The buggies were fitted with BFGoodrich All-Terrain tires, which are available in 24 sizes, three of them new. This year, BFGoodrich introduced sizes LT285/55R20LRD, LT325/60R20LRD and 37×12.50R20LRD. Overall, the tire is offered in 37 SKUs.

For more than 400 miles, I rode in – and drove – these high-speed off-road vehicles through dirt, sand, mud, dust clouds and over sharp rocks, boulders and cliff edges. (I would like to thank the inventor of the five-point harness.)

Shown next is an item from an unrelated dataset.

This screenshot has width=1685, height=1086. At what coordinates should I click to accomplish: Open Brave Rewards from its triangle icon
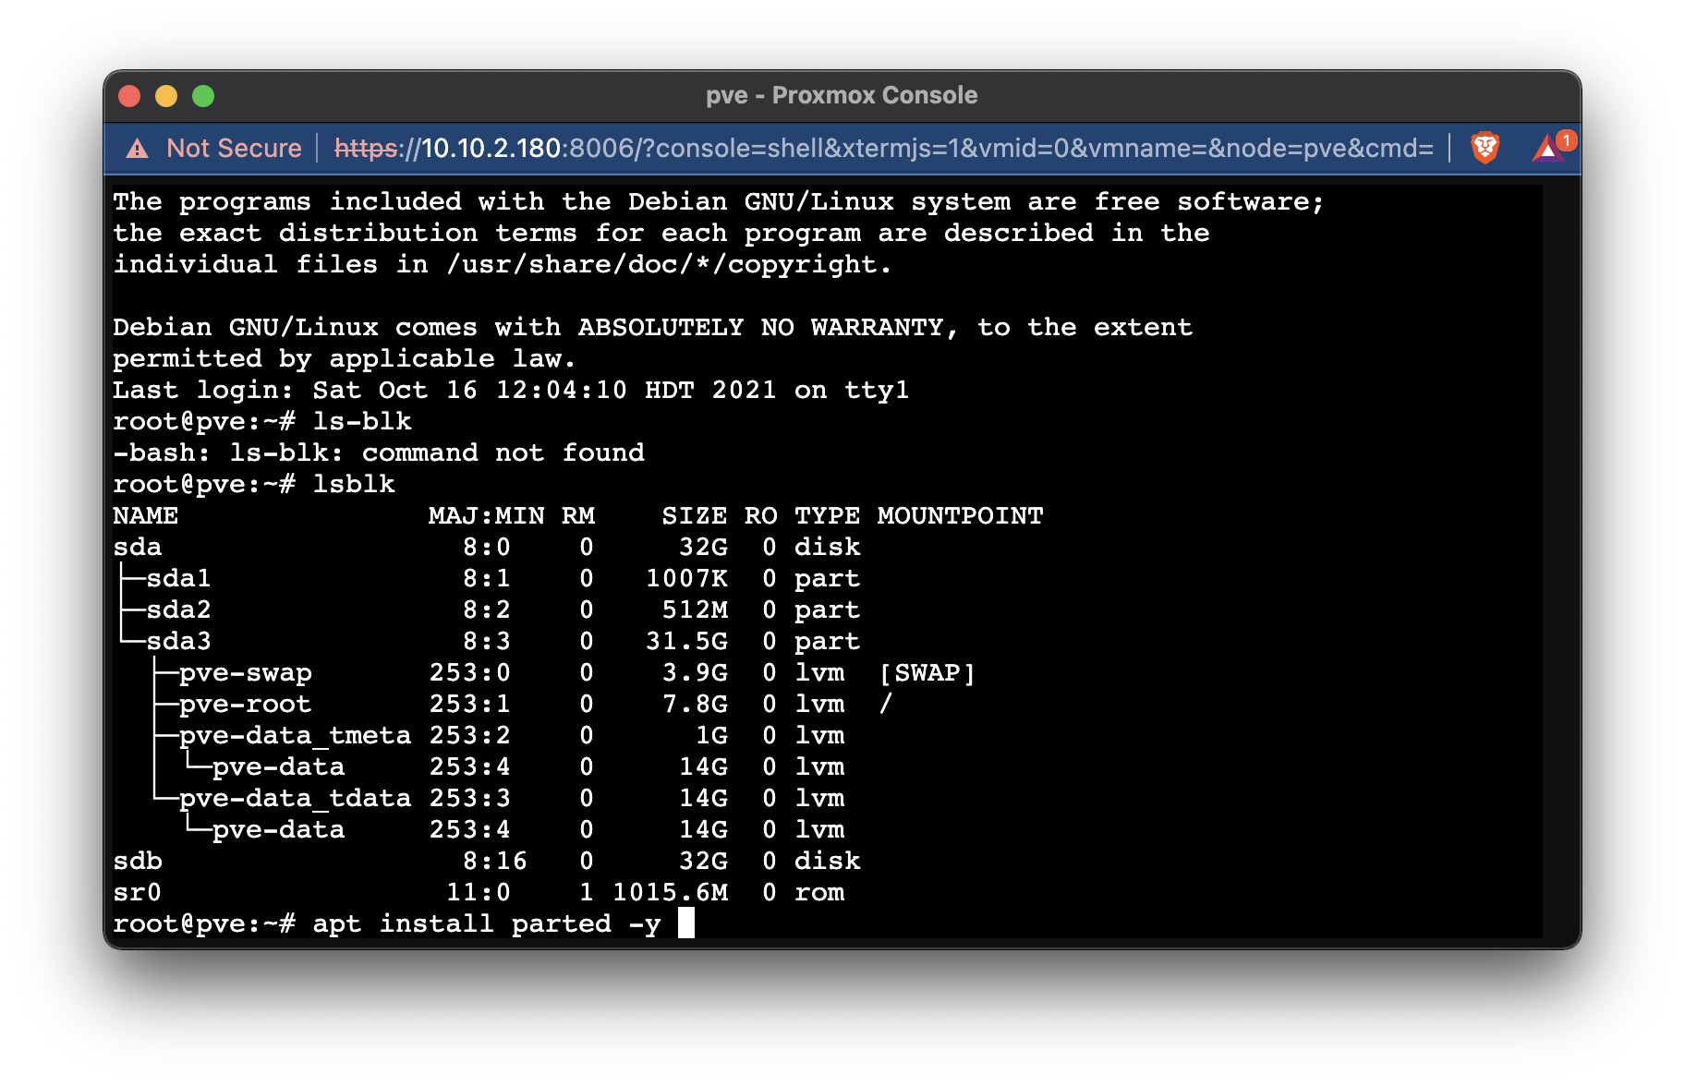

Though Michelin focused on the exotic, off-road application of its BFGoodrich All-Terrain tires, I learned that these tires are also used on the road, in daily-driver SUV and pickup applications. In fact, the tire is already original equipment on the Hummer H2, and in 2005, the 17-inch size will be OE on the Dodge Power Wagon.

What makes the All-Terrain tire rip through rough terrain, according to my BFGoodrich hosts, is its unique tread and shoulder design, which they call “ShoulderLock technology.” It incorporates upper sidewall traction bars and wide shoulder grooves for traction and durability. The tire’s dual-compound tread, three plies and two steel belts enhance its ability to handle the rigors of desert racing. Additionally, the tire features a rim protector and stiff tread for response, cornering and protection from road hazards.

Next, I took a break from desert terrain to experience something even more extreme – rock crawling. BFGoodrich wanted to show off its Krawler tire, designed specifically for the heart-pounding, relatively new extreme motorsport, which involves driving straight up vertical rock surfaces and over huge boulders.

Enterline developed the Krawler tire in 2002. The KX in the tire’s full name stands for “Key Feature: Xtreme,” and, in 2003, the tire won eight out of 12 rock crawling championships.

The Krawler tire features “ultra-aggressive” lugs in the tread and sidewall area for traction and puncture resistance. It is available in two sizes – 35×13.50R15 and 37×12.50R17. The 17-inch is available in two versions, one of which can be custom grooved. The tire also has a four-ply nylon carcass with slightly angled alternate plies for puncture resistance and a tri-polymer tread compound for gripping rocks and dirt. During aired-down situations, the tire’s wheel and rim protection features help avoid off-road hazards.

By the end of the trip, I had developed a new appreciation for the dirt and dust. There truly was no turning back.